Data section:
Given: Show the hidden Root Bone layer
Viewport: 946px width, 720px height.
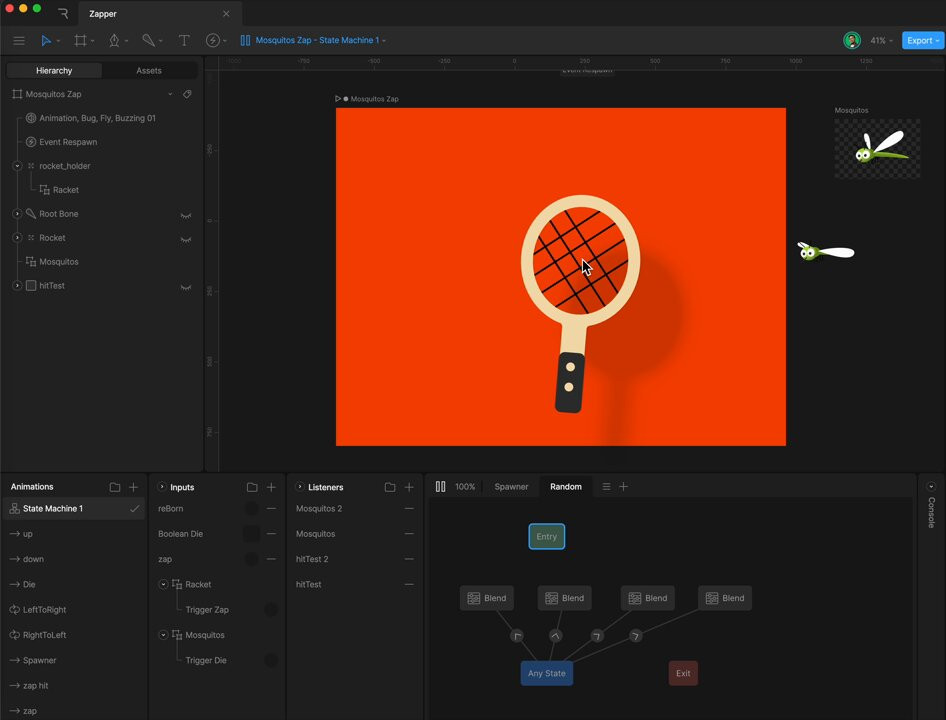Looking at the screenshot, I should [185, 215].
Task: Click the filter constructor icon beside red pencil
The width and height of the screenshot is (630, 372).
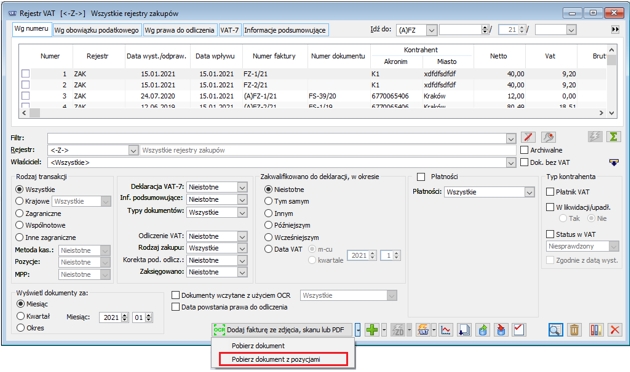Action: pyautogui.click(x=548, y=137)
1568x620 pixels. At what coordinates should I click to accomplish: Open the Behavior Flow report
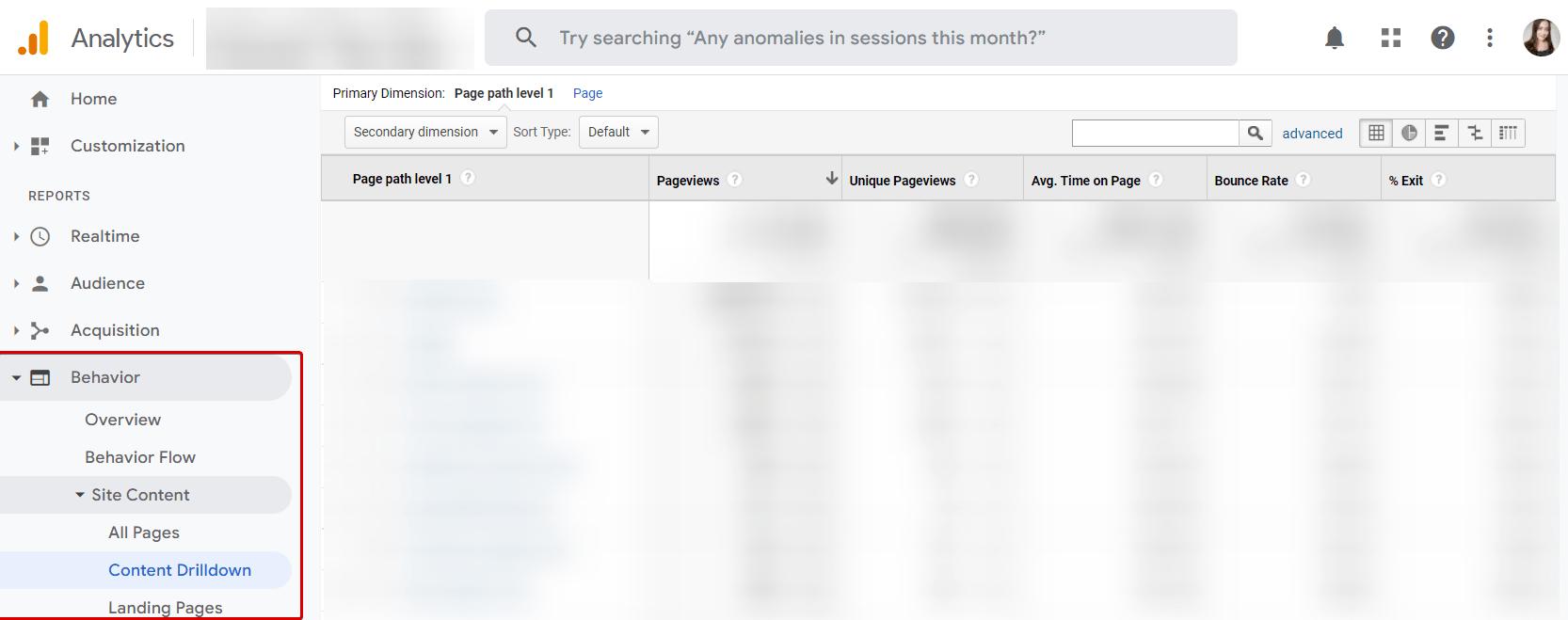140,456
* * *
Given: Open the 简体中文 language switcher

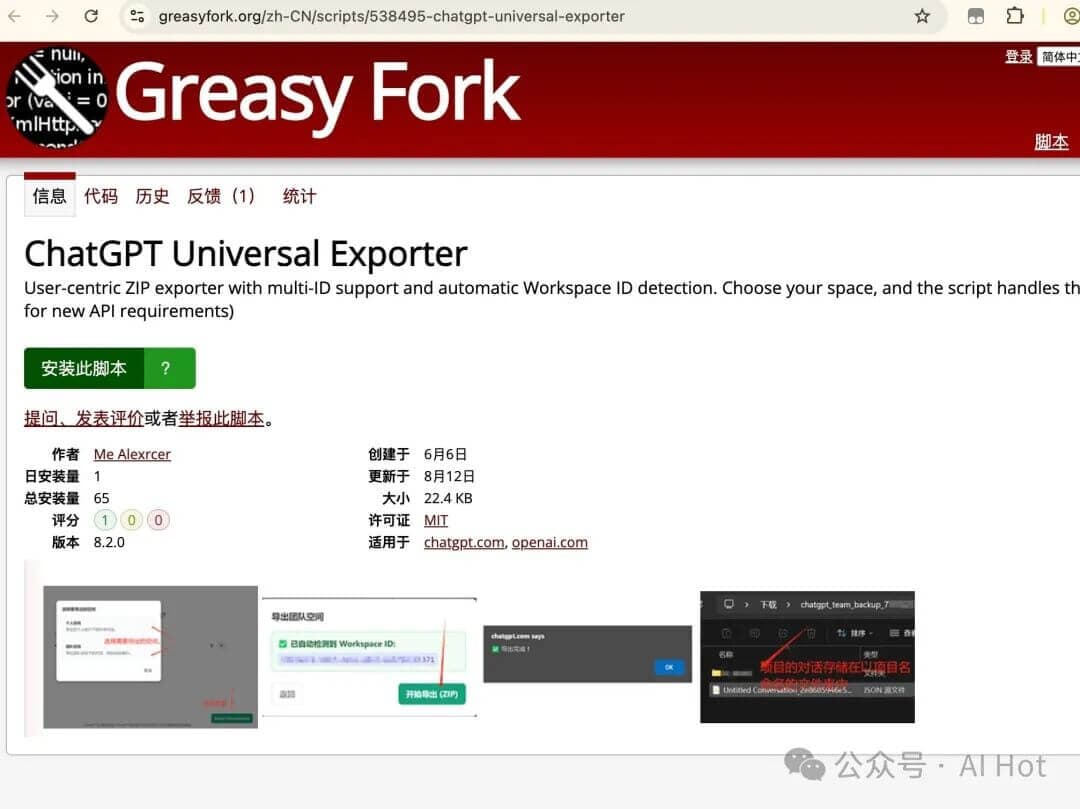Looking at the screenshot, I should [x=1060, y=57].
--
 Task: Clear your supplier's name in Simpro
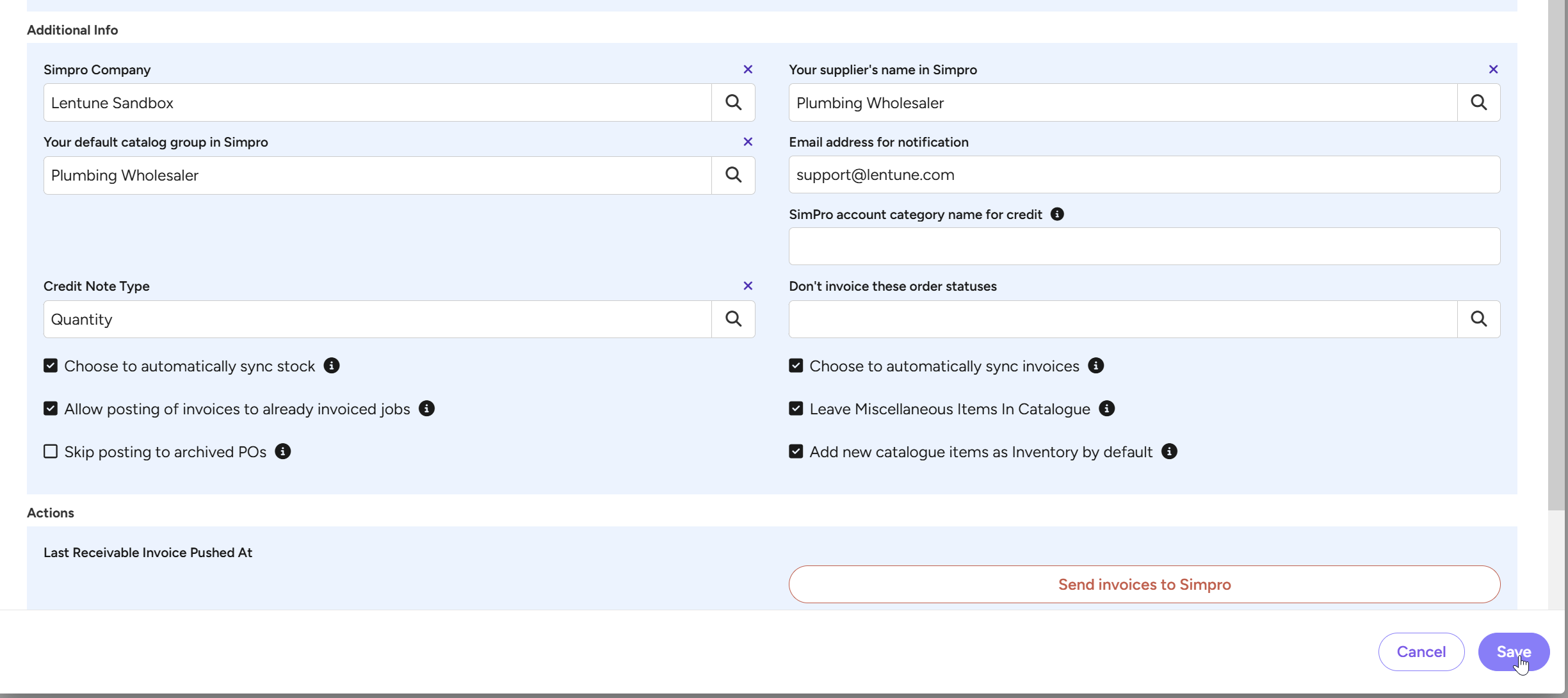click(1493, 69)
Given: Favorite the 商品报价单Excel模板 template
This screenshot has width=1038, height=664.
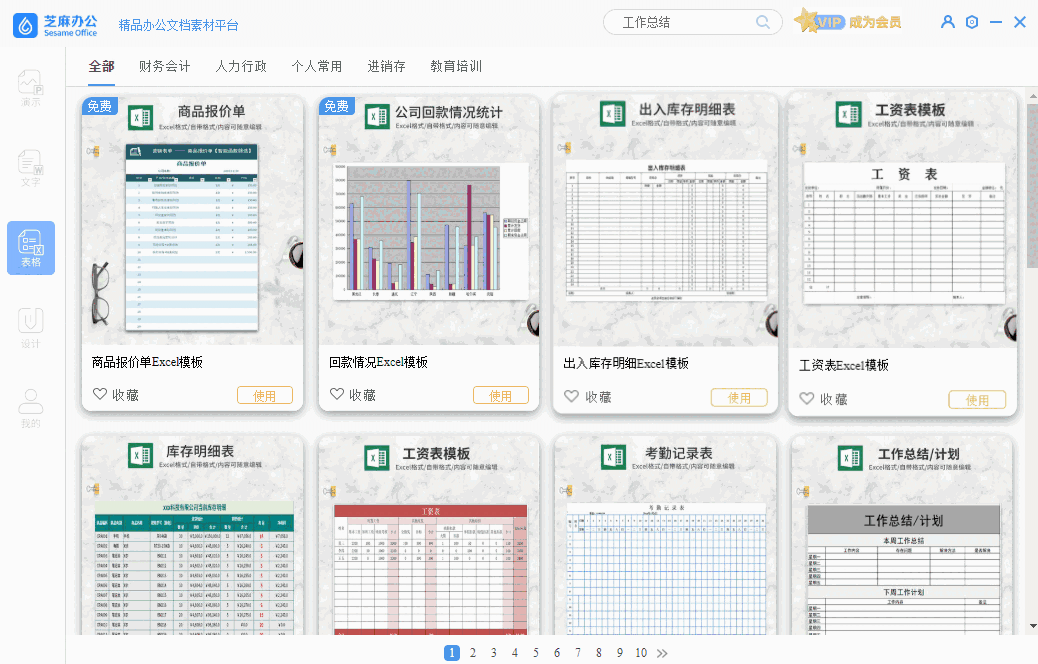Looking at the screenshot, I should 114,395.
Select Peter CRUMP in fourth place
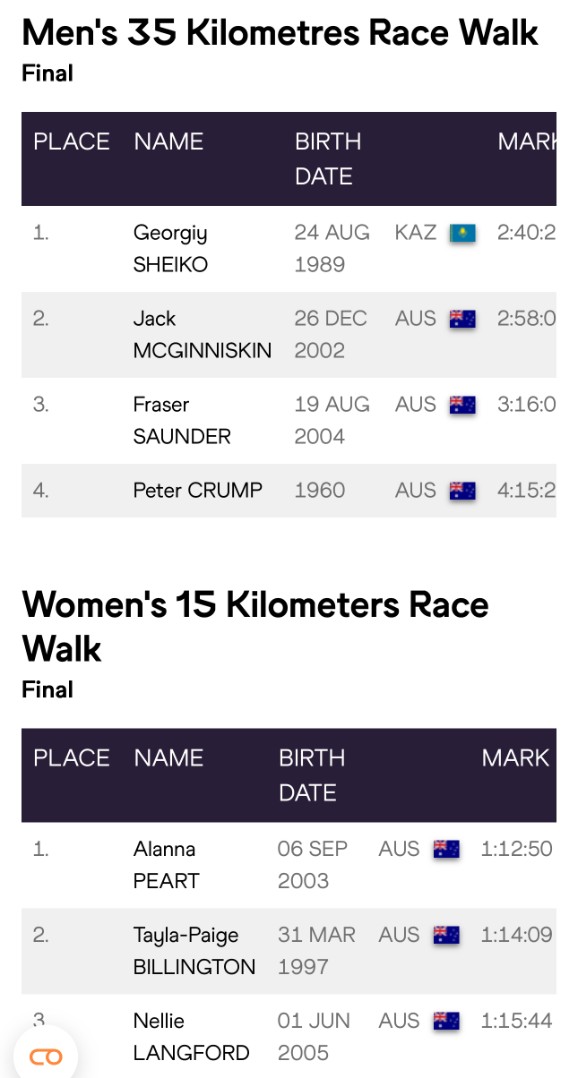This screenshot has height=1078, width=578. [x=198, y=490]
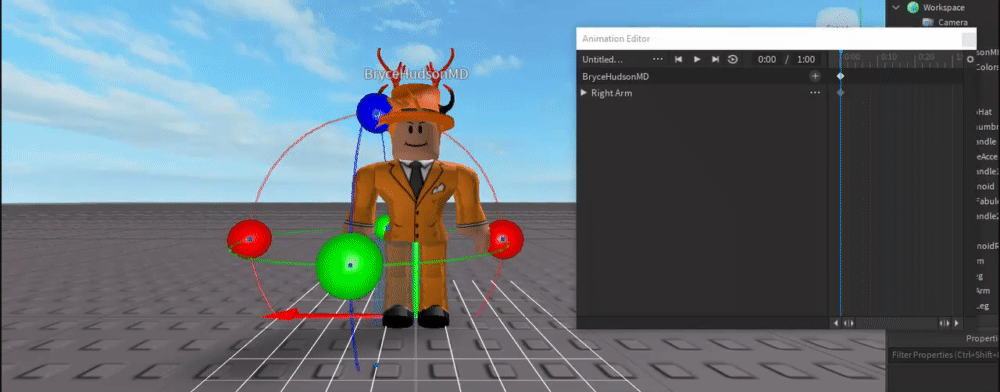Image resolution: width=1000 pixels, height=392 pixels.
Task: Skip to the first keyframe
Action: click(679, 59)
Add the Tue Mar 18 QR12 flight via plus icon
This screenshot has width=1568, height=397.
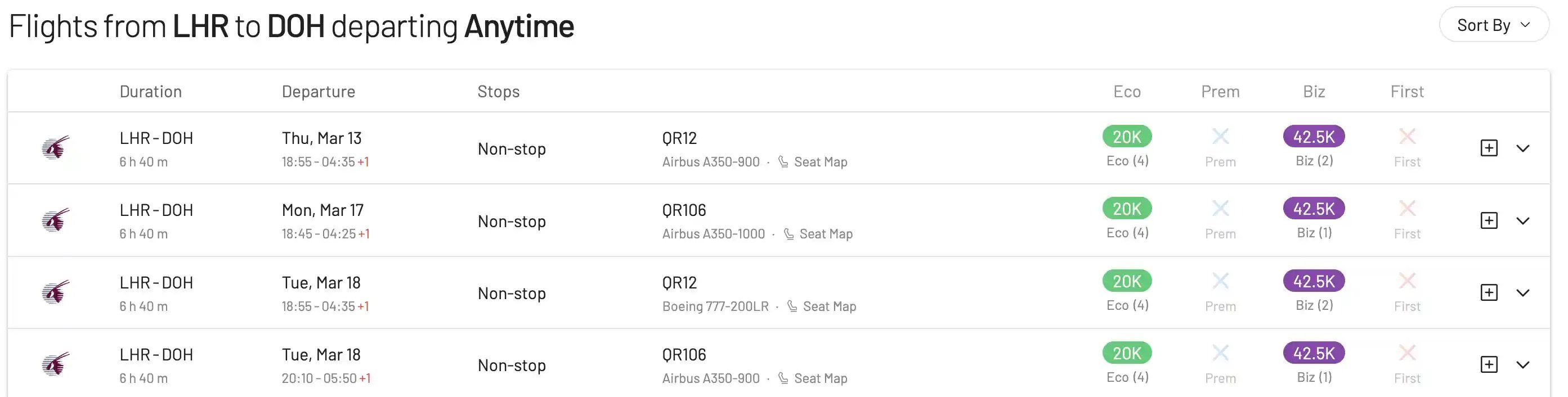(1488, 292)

Work instruction:
State how many lines of the data above contain the string "icon", leaving out everything but the number.

Problem solution:
2